**Fragment strony**
....

Przy okazji warto też wspomnieć o ekranach ładowania. Nie pojawiają się one często, a cały proces trwa kilka sekund, jednak nie zmienia to faktu, że są one obecne w wersji na PS5. Poza tym, pewnie niektórzy są ciekawi, czy horror doczekał się polskiego tłumaczenia. O ile dobrze pamiętam, pierwsza część takowego nie miała. W przypadku Tormented Souls 2 nic nie zmienia się w tej kwestii – w grze nie ma języka polskiego.
Tormented Souls 2 – czy warto zagrać?
Tormented Souls 2 daje nam to wszystko, z czego zasłynęła pierwsza część, to znaczy intrygujące zagadki, mroczną atmosferę i obezwładniające uczucie bezradności, gdy kończy się amunicja. Parę frustrujących rozwiązań z „jedynki” także powróciło do sequela, ale cóż - oldschool to oldschool.
Czy warto sięgnąć po tę grę? Nie zacytuję klasyka i nie powiem, że jest to obowiązkowa pozycja dla każdego fana survival horrorów. Nie zrobię tego wyłącznie dlatego, że ja do takowych się nie zaliczam, a mnie się ta seria podoba. I niech to będzie wystarczającą rekomendacją.

....

**Twoje zadanie**
Jakie dwa zdania streszczają powyższy fragment o grze Tormented Souls 2?

....

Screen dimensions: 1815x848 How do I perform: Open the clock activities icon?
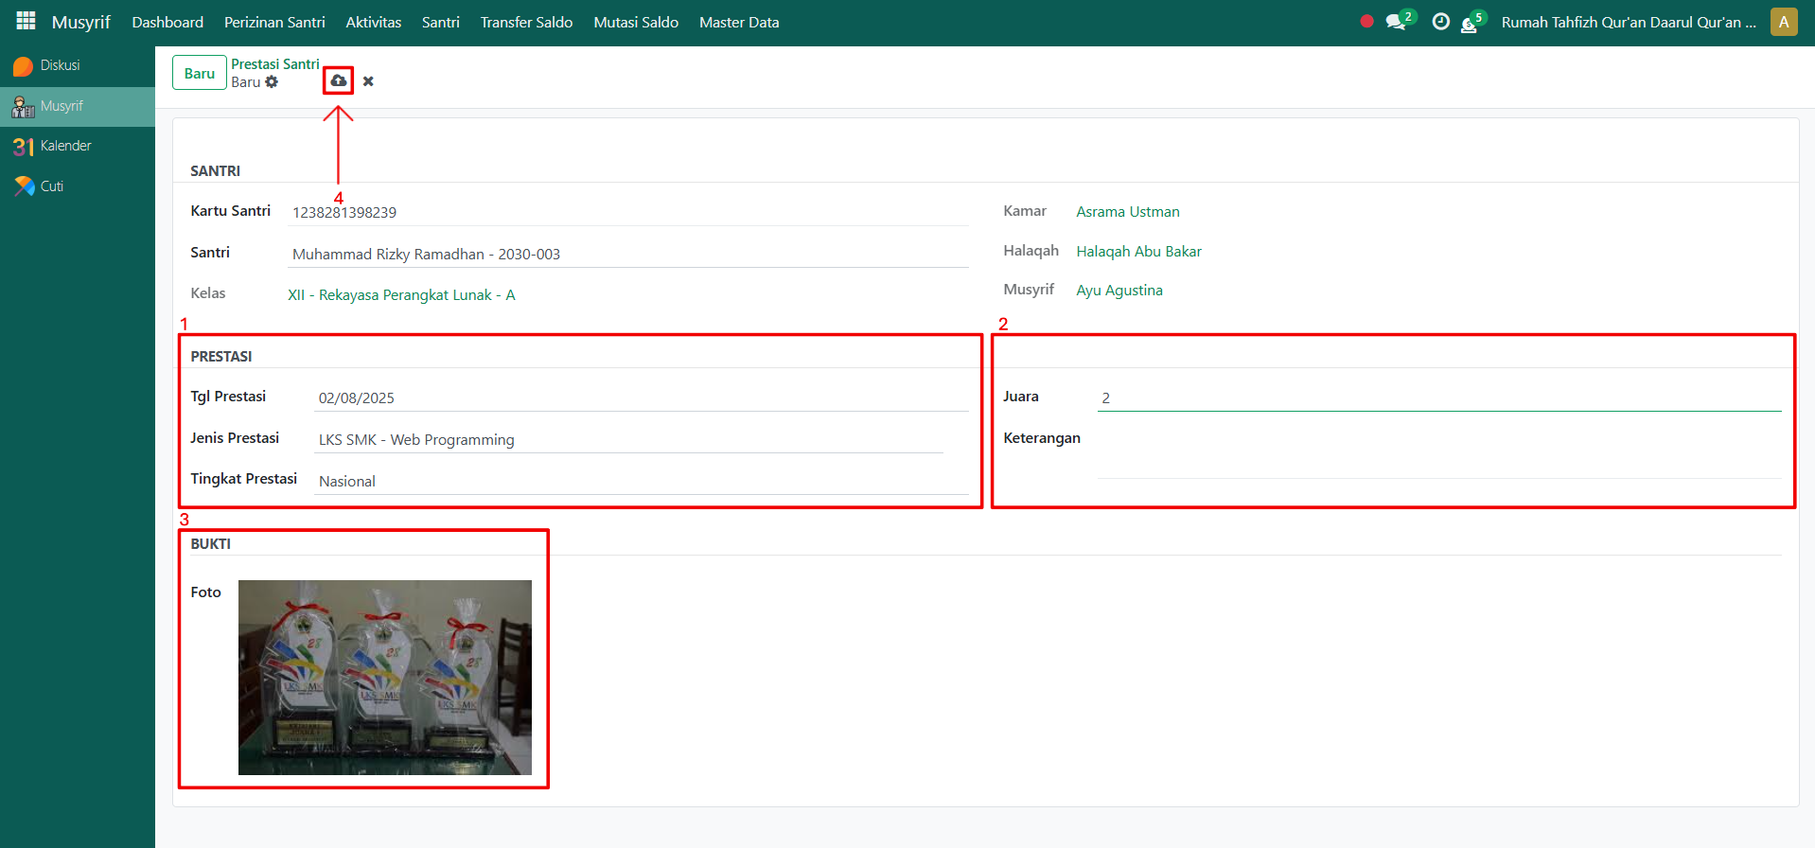[x=1440, y=22]
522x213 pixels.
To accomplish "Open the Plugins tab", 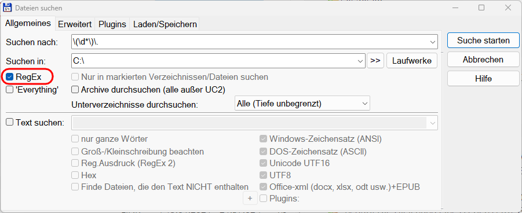I will (x=112, y=24).
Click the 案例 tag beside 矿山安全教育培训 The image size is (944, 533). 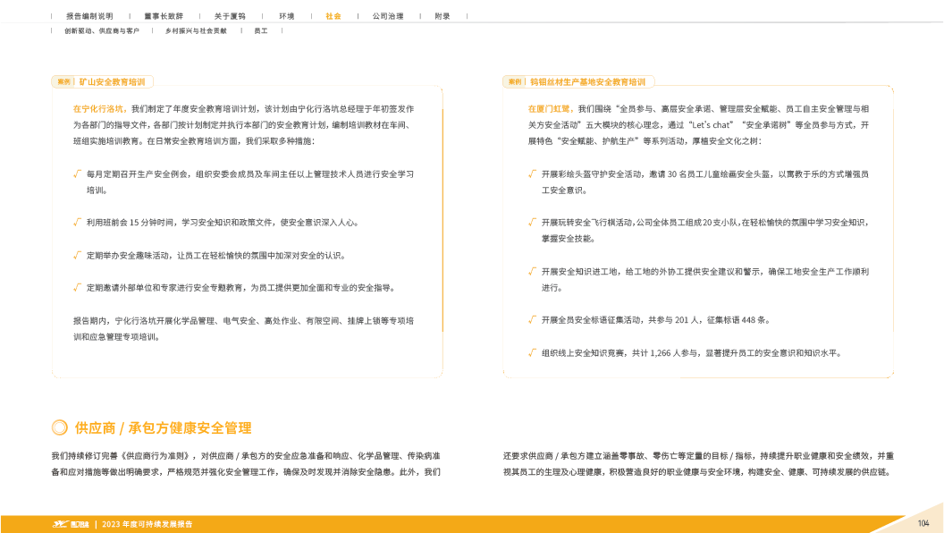click(63, 81)
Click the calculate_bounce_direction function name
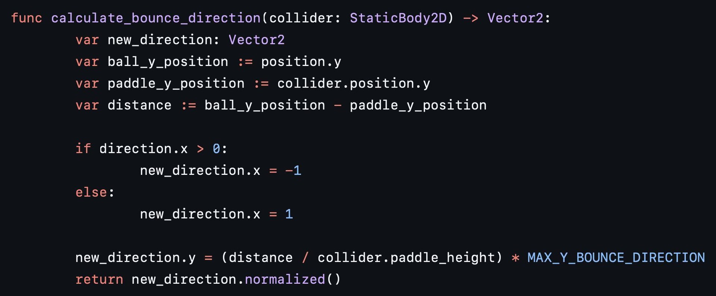Image resolution: width=716 pixels, height=296 pixels. (156, 18)
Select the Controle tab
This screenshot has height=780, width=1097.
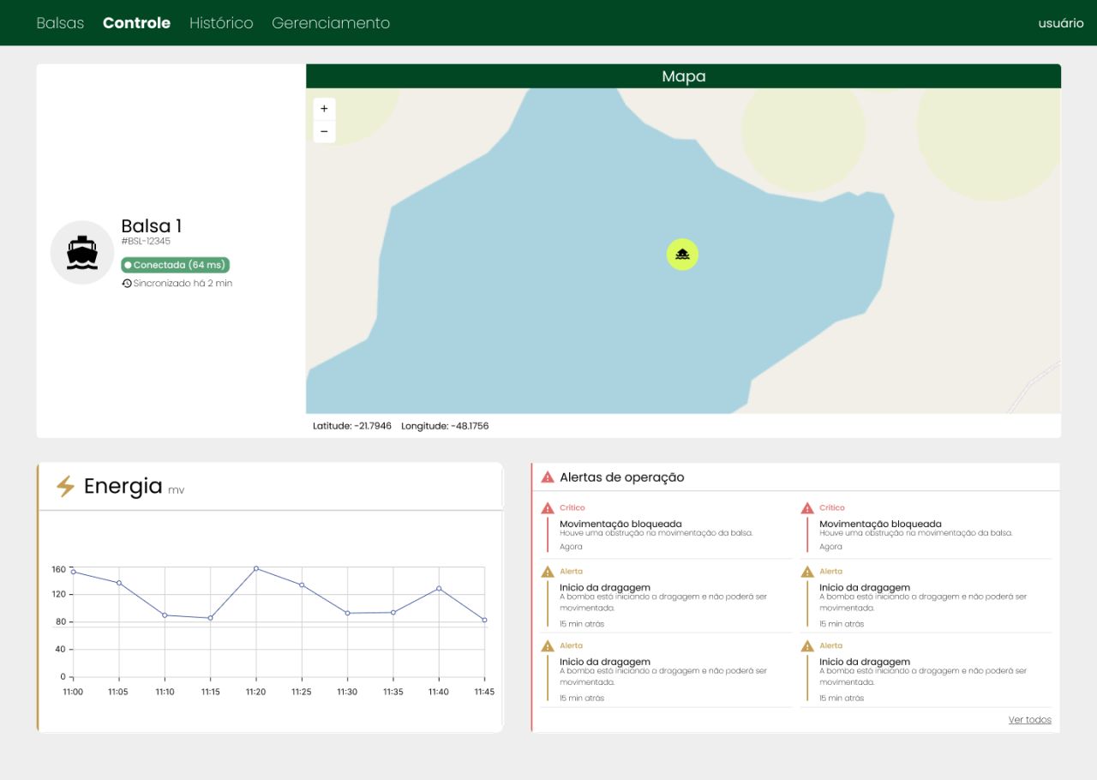point(136,23)
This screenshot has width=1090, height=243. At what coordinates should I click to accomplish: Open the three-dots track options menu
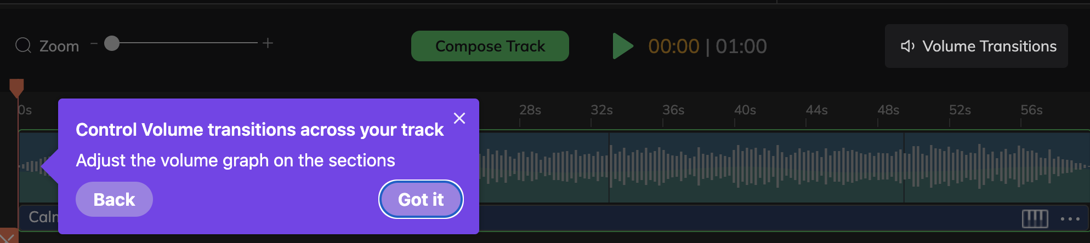click(1070, 219)
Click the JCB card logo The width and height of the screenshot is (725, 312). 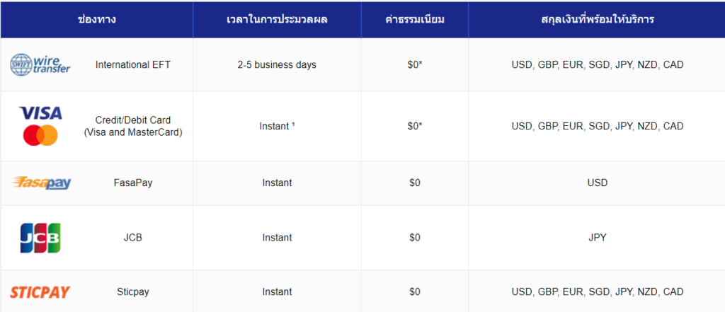click(x=40, y=238)
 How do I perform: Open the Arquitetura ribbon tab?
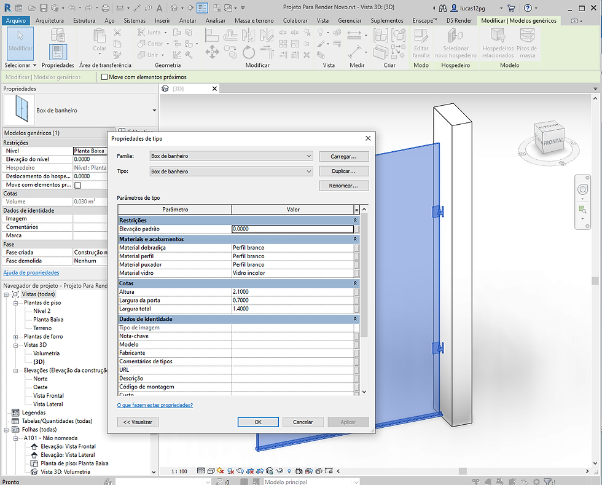(50, 20)
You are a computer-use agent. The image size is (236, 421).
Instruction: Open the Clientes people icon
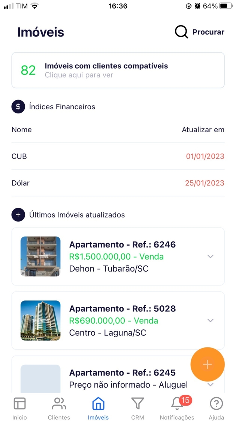pyautogui.click(x=59, y=404)
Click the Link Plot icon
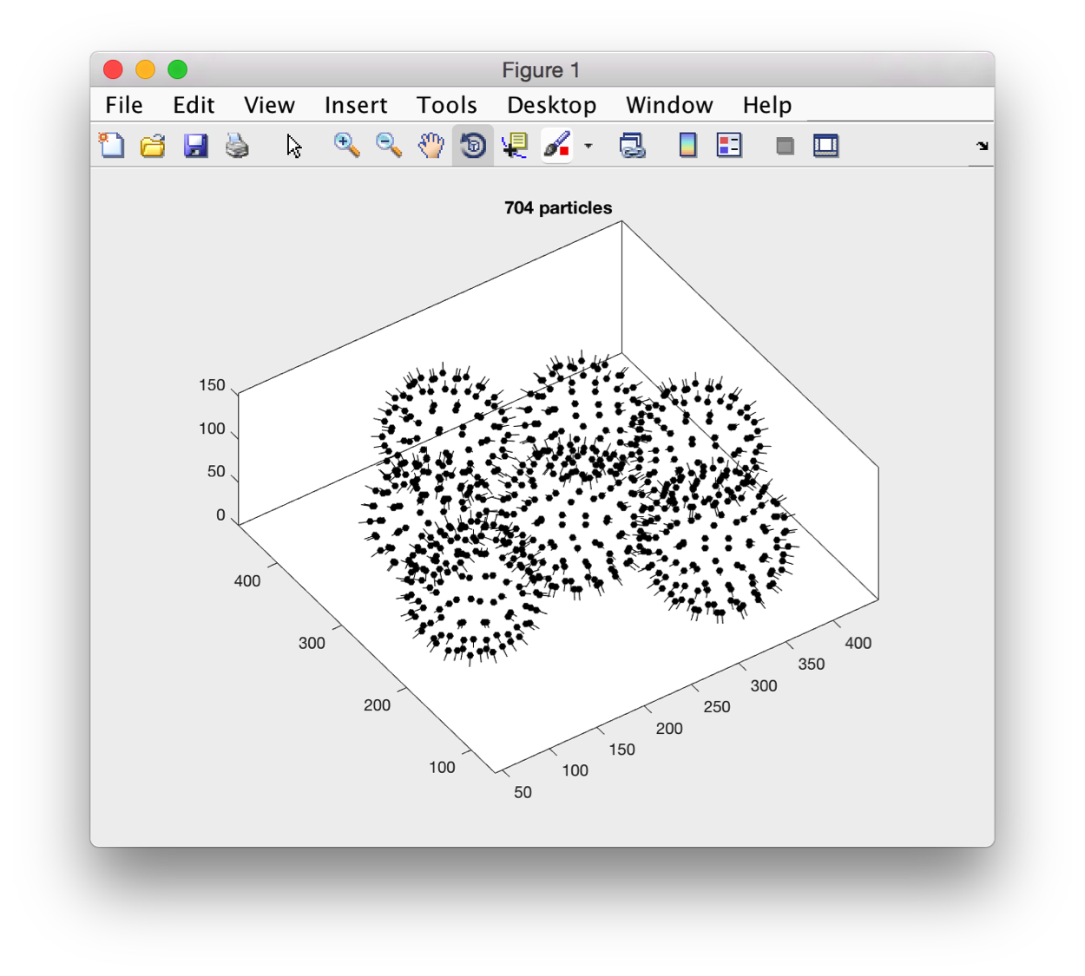This screenshot has height=976, width=1085. [x=632, y=145]
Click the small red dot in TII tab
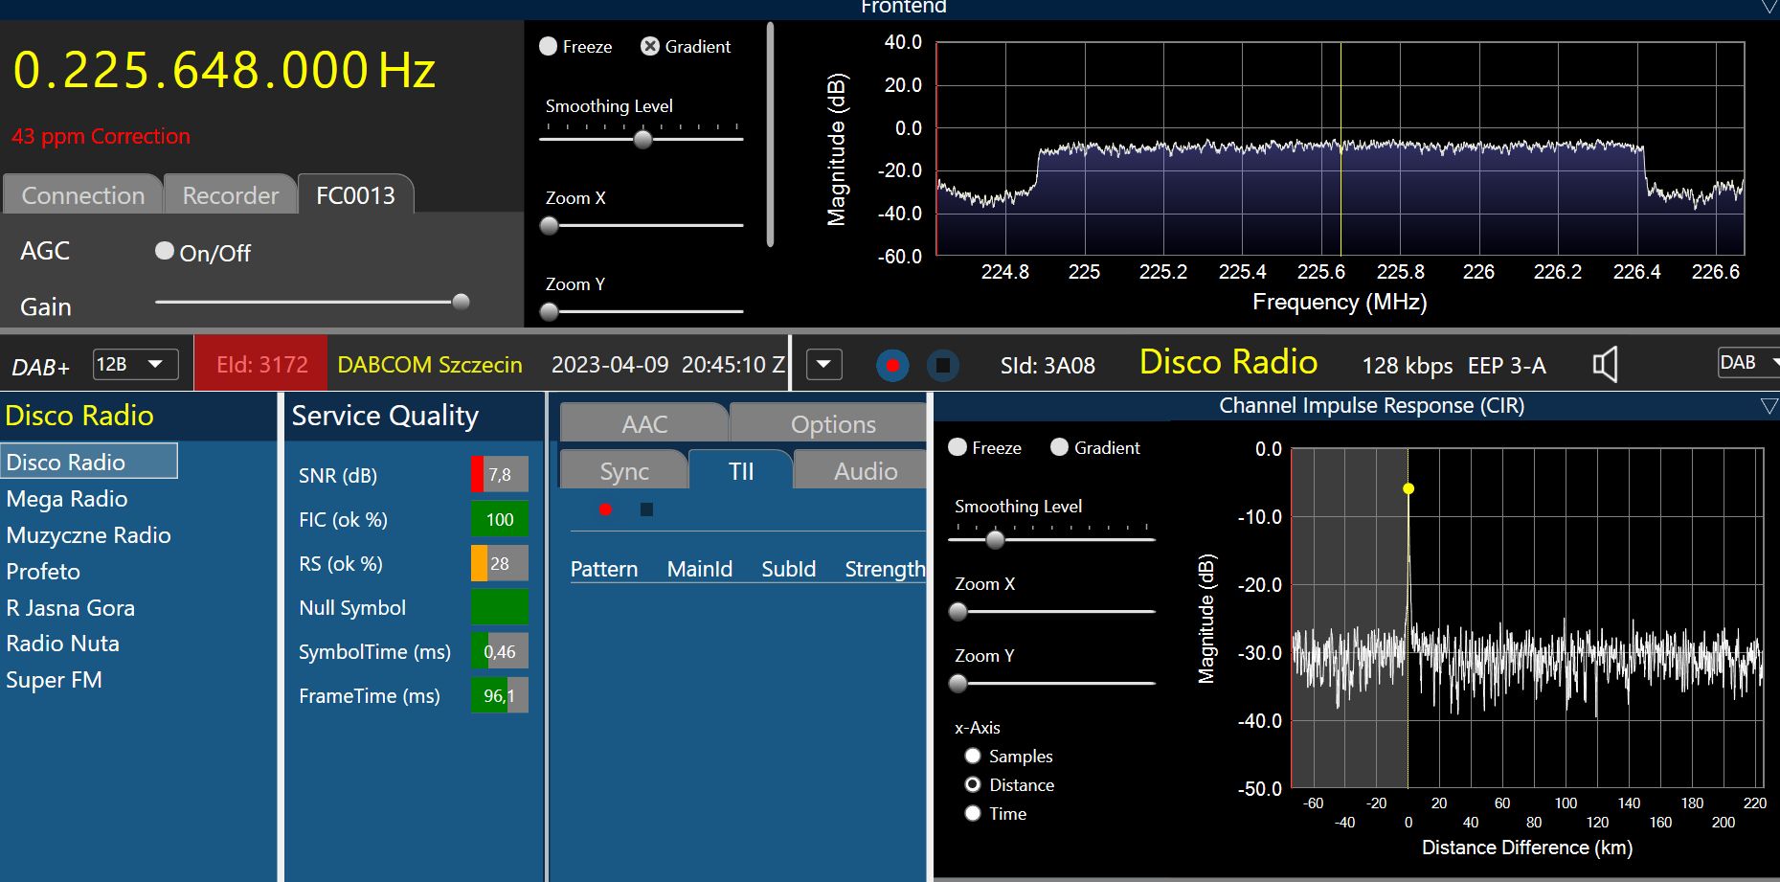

....

**Wynik zadania**
Tormented Souls 2 w wersji na PS5 ma rzadko pojawiające się, kilkusekundowe ekrany ładowania i nie oferuje języka polskiego. Gra przynosi to, z czego zasłynęła pierwsza część, czyli intrygujące zagadki, mroczną atmosferę i poczucie bezradności przy braku amunicji, a także kilka frustrujących rozwiązań z „jedynki”, a seria podoba się nawet komuś, kto nie jest fanem survival horrorów, co ma być wystarczającą rekomendacją.